The two-year wave in favor of pro-choice candidates and policies has been heartening for abortion rights advocates. But this trend will not necessarily hold in 2024. While Democrats tend to turn out more than Republicans in off-year elections, election experts suspect far more Republicans will come out to vote in the general election next year. Analysis has also shown that the Electoral College gave an outsized advantage to Republicans in the 2020 election.

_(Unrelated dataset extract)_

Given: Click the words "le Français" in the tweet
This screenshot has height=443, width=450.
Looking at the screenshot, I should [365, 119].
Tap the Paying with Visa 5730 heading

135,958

President Joe Biden’s chances of winning reelection feel precarious even without those factors. His favorability rating is at a super-low 39 percent, and recent polling has shown likely Republican nominee Donald Trump leading him in five key states. He is only ahead of Trump by 1 percent among young voters, who have long been turned off by his age (Biden turns 81 this month). Many feel he has not delivered on crucial issues involving climate change and student debt; his more recent policies, including his ongoing refusal to demand a ceasefire in Gaza despite the measure’s support among voters according to one progressive think tank poll, may potentially cost him even more votes, especially in key swing states like Georgia and Michigan. Despite all this, he faces no credible primary challengers, and so far Democrats do not appear to be in search of a replacement nominee.

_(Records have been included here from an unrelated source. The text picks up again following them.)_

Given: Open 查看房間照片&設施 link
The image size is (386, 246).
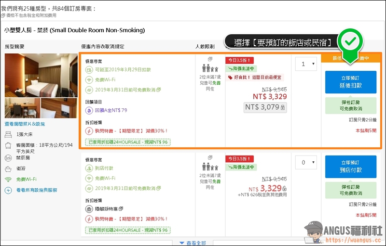Looking at the screenshot, I should coord(25,124).
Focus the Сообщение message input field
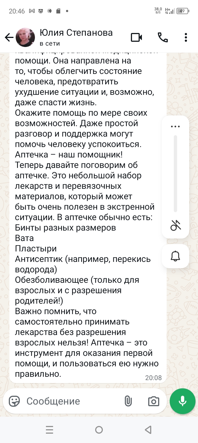This screenshot has height=443, width=198. point(72,401)

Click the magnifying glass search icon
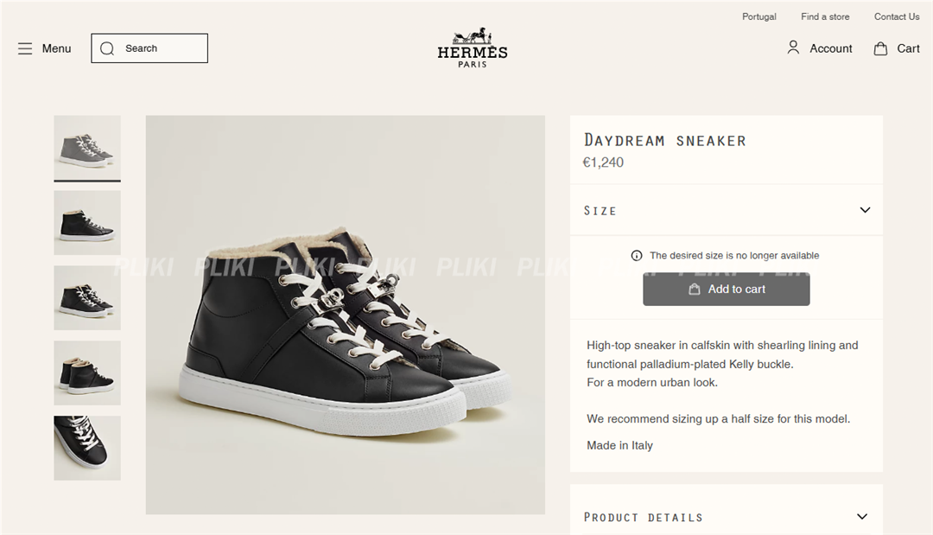pyautogui.click(x=106, y=48)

This is bad news for people who care about the right to have an abortion. GOP strategists are starting to figure out that anti-abortion policies are unpopular across the nation, and are urging Congressional candidates to state an opposition to a national abortion ban. GOP candidates vying for the presidency seem to be treading carefully as well — at last week’s GOP presidential debate in Miami, Nikki Haley remains “personally opposed,” and has not made abortion part of her legislative agenda. Chris Christie stated the issue should be left up to the states and even Ron DeSantis shied away from the concept of national ban. Even Trump, the man largely responsible for the fall of Roe v. Wade, doesn’t care to back federal legislation limiting abortion.

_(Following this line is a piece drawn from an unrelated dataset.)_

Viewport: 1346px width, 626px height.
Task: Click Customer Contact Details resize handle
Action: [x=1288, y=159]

It would be nice to think that voters’ support of abortion rights would lead to the end of abortion bans. But just because candidates are pulling back their pro-life talking points, doesn’t mean GOP elected officials will stop trying to enact anti-abortion policies. The pro-life movement will not simply abandon a half century-long project to strip Americans of their reproductive rights and bodily autonomy.
Despite the 2022 vote in Kansas, Republican lawmakers are still trying to enforce anti-abortion legislation and restrict access to abortion pills. In Ohio, GOP legislators have vowed to fight back against the abortion rights initiative , and anti-abortion groups are already trying to find ways to put reproductive bans back on the ballot; Ohio Senator J.D. Vance said the vote in his state showed that Republicans needed to embrace a federal abortion ban, not back away from one. And there’s every indication that a stronger Republican Congress would take those steps, especially considering new Speaker of the House Mike Johnson’s career-long efforts to hamper reproductive rights. No amount of tone-switching, message-pivoting or softening the word “ban” to “limit” will stop the onslaught of attacks on abortion. The fight for abortion access is only just beginning.